Saturday, April 21, 2007

Foto Gunung Gede

Wahai kawanku tercinta
Keringkan air matamu
Jangan kau tangisi lagi dirimu
Karena hidupmu masih’kan berarti

Kepalkan lagi tanganmu
Leburkan perih hatimu
Kuatkan langkah kakimu, kawanku
Untuk menapak hari depan nanti
Uluran tanganku ini
Tak tertandingkan
oleh hancurnya hatimu

saat dia meninggalkan dirimu
tak pernah semudah bicara
takkan semudah ku berkatanamun, percayalah bahwa esok hari
semua'kan berganti lebih baik
(Padi, 26 Desember)


Kembali kugoreskan tinta di pagi hari ini. Sejuta perasaan berkecamuk, yah itulah hidup. Penuh dengan kecamuk perasaan. Sekarang tertawa, semenit kemudian menangis. Lalu tertawa kembali dan menangis kemudian, begitulah siklusnya secara umum.

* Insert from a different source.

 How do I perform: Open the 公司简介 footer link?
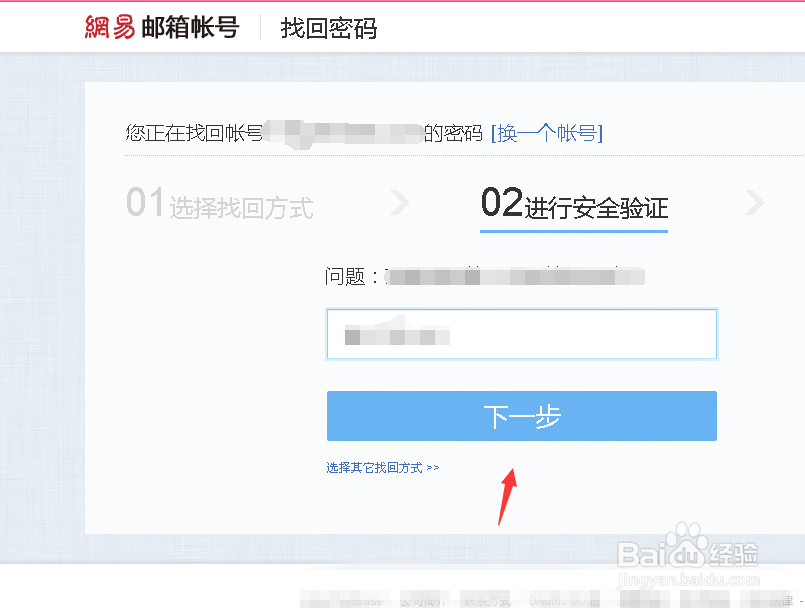[x=423, y=600]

Banyak kiasan yang terkadang membingungkan, sebuah misteri yang harus terungkap, itulah hidup.
Kulipat cerita ini dalam tusukan taduk dan tumpukan sisik kolam. Aku hanya senang membaca dan menuliskan bait-bait lagu diatas, mengalihkan sejenak pandangan.
Kuharap bukan suatu kesia-sian yang didapat. Sering Aku menatap kata-kata yang entah milik siapa dan rangkaian kata-kata kehidupan yang juga entah itu milik siapa. Hanya angin yang mencatat isyarat melalui kata-kata.

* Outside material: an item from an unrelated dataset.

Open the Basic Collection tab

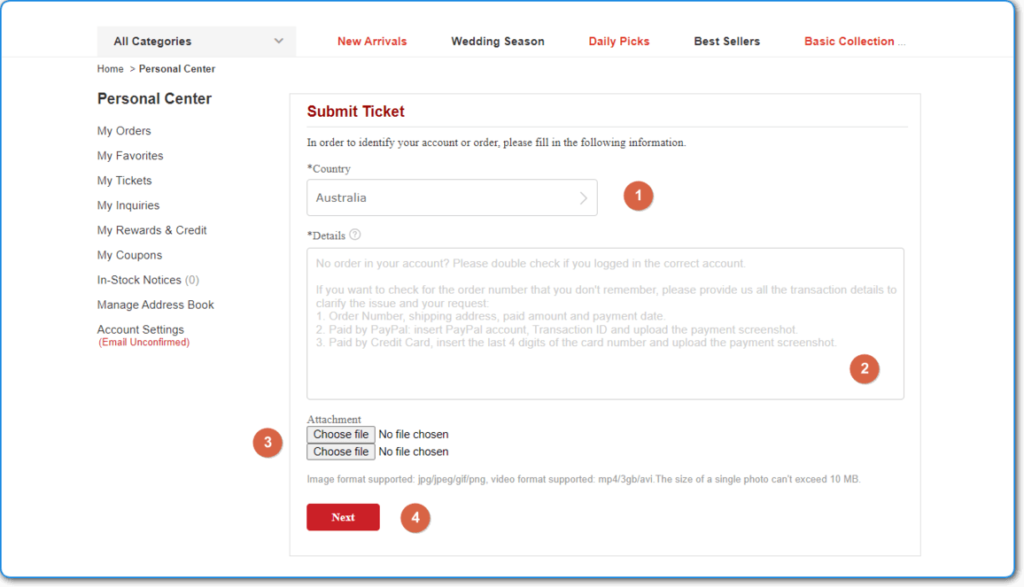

Barangkali di tempat seperti ini bisa kupahami semuanya.

Dengan hati rawan kuantar engkau, hingga batas pertemuan kita. Inilah akhir kisah yang tertulis. Di ujung jalan angin berhembus dari selatan. Kupunguti dedaunan yang berguguran dan kusimpan dalam getar dadaku, cinta itu tidak selamanya harus memiliki. Hanya terucap, ”Kutunggu engkau di sini, dalam tulisan ini”
Rongsokan matahari mulai mengoyak jendela hati. Pagi telah tercipta, begitupun juga dengan siang dan malam. Semua seakan kembali dilahirkan, mempersolek diri dengan harapan, cita-cita, dan sebuah nilai keabadian. Bertebaran keseluruh seantero jagat merayu keganasan siang yang terik.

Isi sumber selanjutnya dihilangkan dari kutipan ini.